Entrevista

Cláudia Abrantes uma apaixonada por ilustração

"O gosto pela fotografia é uma paixão que herdei do meu pai"

Natural de Lisboa e mãe de 2 filhos, Cláudia Abrantes, de 39 anos, venceu a 10ª edição  do Prémio de Literatura Infantil Pingo Doce, na fase de ilustração, para “O Livro que não  sabia o que queria ser”, da autoria de Márcio Martins, que vai ser editado em Novembro. 

Formada em design de comunicação pelo IADE e fotografia pela Ar.co, Cláudia Abrantes,  tem como hobby a ilustração infantil, que confessa ser a sua preferida. 

Quisemos saber um pouco mais sobre a artista e a sua preferência pela área de fotografia, ilustração e perspetivas futuras… 

Como surgiu o desejo de se candidatar ao Prémio de Literatura Infantil Pingo Doce? 

Conhecia algumas das edições anteriores e candidatar-me seria uma oportunidade de fazer algo  com as minhas ilustrações e ver realizado o desejo de ter um livro ilustrado publicado. 

O seu gosto pela fotografia e ilustração, têm alguma influência familiar? 

O gosto pela fotografia é uma paixão que herdei do meu pai; o desenho e ilustração eram  presenças constantes nos livros de casa que me despertaram curiosidade desde cedo. 

Ficou surpresa pela decisão do júri. Foi especial para si este prémio? 

É sempre uma boa surpresa quando se ganha concursos e este, em especial, pela dimensão e  pelo júri deu-me um gosto especial e confiança no meu trabalho. 

Qual a sensação de ter um trabalho seu publicado, em Novembro?

**QUESTÕES DE ESTUDO**
a - Responda com base na entrevista a Cláudia Abrantes:
(i) Em que edição do Prémio de Literatura Infantil Pingo Doce venceu Cláudia Abrantes?
(ii) Onde se formou em design de comunicação?
(iii) De quem herdou o gosto pela fotografia?
b - Reproduza o trecho da entrevista a Cláudia Abrantes entre "Como surgiu o" e "no meu trabalho.", inclusive.

**LISTAGEM FORNECIDA**
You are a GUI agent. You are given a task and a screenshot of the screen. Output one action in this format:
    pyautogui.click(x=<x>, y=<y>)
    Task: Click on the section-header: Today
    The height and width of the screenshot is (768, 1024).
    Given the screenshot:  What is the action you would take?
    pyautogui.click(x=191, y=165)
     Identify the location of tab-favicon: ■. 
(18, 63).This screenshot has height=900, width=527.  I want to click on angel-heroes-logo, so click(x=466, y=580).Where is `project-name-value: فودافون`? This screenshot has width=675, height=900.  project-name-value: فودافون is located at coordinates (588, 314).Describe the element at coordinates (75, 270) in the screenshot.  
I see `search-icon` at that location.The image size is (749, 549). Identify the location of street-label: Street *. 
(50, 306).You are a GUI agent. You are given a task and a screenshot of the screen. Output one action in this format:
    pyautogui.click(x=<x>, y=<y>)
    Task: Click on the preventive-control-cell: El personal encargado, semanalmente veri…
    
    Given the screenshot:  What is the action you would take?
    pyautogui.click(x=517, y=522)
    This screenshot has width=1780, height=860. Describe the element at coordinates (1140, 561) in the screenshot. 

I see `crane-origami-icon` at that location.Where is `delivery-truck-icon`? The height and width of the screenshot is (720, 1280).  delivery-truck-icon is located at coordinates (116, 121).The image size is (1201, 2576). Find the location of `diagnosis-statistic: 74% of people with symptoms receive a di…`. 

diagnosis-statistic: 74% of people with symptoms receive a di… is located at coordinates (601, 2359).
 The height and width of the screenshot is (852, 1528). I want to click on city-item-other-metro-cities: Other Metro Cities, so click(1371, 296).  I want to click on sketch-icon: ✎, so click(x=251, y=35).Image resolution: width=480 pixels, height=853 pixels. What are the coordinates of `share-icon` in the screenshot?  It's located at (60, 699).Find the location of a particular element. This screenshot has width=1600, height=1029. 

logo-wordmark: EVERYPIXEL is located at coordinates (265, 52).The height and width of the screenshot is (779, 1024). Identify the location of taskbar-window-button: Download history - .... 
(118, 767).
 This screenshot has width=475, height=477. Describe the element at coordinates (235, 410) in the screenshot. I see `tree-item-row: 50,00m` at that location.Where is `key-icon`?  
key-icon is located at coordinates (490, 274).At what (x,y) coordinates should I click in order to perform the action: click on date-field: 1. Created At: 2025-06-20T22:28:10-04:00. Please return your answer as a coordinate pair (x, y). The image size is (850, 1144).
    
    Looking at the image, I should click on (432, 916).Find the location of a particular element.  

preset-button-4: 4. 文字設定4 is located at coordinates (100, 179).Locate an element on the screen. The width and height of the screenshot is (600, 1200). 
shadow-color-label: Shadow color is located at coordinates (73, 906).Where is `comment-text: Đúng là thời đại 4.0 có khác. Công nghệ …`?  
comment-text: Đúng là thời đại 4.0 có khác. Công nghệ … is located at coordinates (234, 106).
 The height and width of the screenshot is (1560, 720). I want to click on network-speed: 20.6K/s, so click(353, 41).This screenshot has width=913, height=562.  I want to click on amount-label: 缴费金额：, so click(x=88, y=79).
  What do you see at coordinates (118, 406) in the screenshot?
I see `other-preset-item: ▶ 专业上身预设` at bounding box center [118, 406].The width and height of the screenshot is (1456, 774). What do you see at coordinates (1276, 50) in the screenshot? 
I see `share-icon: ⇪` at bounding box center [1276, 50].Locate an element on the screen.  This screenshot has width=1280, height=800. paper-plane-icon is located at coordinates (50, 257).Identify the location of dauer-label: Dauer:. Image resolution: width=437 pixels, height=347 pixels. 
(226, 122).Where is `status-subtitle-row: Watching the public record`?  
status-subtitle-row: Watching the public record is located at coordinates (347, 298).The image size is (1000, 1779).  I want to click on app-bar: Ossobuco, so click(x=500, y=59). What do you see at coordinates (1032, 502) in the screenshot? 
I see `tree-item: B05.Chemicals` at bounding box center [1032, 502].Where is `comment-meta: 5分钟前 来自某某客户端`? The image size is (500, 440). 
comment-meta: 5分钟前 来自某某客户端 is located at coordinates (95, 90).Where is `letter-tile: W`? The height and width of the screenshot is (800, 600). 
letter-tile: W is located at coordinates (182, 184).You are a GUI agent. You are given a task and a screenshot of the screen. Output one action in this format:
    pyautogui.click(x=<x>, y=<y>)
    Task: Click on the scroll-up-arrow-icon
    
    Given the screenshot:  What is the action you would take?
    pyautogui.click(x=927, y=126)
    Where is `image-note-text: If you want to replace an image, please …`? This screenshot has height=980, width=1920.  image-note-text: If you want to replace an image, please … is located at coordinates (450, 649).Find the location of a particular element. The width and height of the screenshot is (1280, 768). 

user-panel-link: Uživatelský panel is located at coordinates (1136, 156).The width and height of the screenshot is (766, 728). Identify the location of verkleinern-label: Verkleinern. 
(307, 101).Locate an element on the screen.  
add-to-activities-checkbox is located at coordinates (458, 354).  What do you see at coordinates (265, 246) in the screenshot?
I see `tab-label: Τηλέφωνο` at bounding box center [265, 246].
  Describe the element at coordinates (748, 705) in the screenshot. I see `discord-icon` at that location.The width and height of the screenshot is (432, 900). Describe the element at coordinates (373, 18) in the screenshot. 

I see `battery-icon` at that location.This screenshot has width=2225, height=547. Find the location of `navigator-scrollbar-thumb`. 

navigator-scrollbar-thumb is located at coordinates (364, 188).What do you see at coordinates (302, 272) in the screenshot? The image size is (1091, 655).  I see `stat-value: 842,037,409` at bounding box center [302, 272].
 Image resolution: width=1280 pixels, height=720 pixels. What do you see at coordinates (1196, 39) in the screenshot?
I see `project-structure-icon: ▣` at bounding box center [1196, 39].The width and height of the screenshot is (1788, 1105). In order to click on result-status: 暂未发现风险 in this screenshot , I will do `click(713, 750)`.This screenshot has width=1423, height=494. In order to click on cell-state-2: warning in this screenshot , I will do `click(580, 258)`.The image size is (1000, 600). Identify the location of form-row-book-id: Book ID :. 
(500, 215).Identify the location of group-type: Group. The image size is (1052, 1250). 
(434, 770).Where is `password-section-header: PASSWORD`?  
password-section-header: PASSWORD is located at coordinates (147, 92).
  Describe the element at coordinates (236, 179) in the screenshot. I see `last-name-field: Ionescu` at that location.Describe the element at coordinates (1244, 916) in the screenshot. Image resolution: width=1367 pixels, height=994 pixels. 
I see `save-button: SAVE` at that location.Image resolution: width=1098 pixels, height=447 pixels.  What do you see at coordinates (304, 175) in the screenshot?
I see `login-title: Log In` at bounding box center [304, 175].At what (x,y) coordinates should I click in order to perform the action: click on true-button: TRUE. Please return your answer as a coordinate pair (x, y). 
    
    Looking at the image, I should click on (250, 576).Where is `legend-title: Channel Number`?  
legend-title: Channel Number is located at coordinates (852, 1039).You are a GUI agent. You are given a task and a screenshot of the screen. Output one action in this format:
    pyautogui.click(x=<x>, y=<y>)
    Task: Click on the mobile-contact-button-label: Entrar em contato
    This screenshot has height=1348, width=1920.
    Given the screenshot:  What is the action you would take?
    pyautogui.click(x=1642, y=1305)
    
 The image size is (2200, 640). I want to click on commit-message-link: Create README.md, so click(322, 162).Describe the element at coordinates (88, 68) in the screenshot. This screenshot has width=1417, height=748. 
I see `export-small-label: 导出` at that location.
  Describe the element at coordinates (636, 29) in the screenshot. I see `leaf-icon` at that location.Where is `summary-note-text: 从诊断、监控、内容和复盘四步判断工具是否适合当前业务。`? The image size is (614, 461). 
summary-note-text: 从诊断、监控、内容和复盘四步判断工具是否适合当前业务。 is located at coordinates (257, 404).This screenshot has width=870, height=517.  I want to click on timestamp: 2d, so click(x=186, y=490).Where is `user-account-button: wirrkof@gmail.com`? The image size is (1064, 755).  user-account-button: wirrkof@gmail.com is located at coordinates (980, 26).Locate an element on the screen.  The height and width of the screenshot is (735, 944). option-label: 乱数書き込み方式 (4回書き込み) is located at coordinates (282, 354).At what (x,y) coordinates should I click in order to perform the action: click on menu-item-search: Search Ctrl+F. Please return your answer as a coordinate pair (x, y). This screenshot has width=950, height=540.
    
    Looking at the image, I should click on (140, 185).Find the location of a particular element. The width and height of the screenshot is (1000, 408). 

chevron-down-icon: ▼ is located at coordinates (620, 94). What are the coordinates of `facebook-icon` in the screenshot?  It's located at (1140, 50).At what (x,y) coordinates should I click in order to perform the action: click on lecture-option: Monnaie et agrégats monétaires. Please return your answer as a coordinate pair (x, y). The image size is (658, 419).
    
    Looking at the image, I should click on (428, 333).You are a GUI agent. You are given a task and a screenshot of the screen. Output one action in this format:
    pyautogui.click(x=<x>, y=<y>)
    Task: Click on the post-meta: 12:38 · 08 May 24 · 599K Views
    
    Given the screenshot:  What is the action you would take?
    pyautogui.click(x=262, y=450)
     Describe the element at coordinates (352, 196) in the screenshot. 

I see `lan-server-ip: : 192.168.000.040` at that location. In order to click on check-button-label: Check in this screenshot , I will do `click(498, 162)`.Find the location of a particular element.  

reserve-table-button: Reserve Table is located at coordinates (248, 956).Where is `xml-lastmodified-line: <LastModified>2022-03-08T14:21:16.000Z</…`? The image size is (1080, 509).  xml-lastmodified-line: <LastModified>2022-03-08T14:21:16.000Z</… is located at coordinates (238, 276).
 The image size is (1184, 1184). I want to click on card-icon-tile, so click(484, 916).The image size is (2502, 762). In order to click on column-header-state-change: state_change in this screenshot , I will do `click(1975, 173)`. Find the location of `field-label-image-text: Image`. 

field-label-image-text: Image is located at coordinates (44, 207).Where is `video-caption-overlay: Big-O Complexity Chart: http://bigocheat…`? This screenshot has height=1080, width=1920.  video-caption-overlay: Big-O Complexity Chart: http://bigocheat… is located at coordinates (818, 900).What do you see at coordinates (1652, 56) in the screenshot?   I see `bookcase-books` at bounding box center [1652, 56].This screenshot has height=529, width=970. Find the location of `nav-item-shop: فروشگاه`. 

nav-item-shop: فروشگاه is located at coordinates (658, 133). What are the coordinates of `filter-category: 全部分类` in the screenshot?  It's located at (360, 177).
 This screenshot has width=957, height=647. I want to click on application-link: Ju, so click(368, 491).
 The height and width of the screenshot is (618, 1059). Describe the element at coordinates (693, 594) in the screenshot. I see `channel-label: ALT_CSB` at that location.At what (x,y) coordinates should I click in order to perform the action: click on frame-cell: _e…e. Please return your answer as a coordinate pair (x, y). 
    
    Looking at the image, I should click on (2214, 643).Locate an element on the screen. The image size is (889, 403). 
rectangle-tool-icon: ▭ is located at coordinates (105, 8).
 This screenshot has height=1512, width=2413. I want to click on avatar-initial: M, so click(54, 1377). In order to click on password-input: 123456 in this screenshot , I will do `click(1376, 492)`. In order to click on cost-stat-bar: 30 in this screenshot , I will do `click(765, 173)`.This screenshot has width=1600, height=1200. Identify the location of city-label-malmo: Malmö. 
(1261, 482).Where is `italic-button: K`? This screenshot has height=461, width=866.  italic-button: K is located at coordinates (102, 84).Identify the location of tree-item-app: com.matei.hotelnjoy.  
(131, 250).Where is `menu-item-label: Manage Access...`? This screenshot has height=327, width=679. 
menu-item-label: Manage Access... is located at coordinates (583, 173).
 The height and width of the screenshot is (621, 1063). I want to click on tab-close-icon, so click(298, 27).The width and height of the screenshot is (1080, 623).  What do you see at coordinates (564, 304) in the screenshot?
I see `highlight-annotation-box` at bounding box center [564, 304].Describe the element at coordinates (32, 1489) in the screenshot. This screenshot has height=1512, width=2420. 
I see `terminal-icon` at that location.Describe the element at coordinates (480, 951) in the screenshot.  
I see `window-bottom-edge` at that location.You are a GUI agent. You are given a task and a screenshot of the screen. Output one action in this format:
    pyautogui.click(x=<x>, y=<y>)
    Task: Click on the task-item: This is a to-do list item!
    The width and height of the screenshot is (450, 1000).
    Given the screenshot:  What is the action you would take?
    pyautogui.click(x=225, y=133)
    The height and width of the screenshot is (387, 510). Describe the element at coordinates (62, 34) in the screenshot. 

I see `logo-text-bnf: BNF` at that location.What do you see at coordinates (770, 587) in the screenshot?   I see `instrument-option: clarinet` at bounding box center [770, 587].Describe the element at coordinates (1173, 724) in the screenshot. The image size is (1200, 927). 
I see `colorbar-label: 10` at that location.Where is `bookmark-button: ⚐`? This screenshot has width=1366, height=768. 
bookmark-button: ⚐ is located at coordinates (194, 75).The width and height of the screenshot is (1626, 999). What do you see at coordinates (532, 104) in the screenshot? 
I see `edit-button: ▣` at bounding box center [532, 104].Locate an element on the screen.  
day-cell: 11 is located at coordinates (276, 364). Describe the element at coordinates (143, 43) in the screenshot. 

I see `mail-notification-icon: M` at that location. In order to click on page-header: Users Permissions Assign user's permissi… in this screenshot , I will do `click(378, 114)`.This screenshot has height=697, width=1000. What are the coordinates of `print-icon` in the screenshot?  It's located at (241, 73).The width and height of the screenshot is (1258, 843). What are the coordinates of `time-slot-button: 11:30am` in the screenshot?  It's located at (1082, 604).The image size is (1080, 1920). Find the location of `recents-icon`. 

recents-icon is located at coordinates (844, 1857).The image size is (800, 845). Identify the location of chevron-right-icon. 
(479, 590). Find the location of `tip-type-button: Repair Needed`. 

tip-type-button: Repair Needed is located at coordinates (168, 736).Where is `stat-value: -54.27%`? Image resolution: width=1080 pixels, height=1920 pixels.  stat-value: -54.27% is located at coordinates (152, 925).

**RESPOSTAS POR TAREFA**
a -
(i) Na 10ª edição.
(ii) No IADE.
(iii) Do pai.

b -
Como surgiu o desejo de se candidatar ao Prémio de Literatura Infantil Pingo Doce? 

Conhecia algumas das edições anteriores e candidatar-me seria uma oportunidade de fazer algo  com as minhas ilustrações e ver realizado o desejo de ter um livro ilustrado publicado. 

O seu gosto pela fotografia e ilustração, têm alguma influência familiar? 

O gosto pela fotografia é uma paixão que herdei do meu pai; o desenho e ilustração eram  presenças constantes nos livros de casa que me despertaram curiosidade desde cedo. 

Ficou surpresa pela decisão do júri. Foi especial para si este prémio? 

É sempre uma boa surpresa quando se ganha concursos e este, em especial, pela dimensão e  pelo júri deu-me um gosto especial e confiança no meu trabalho.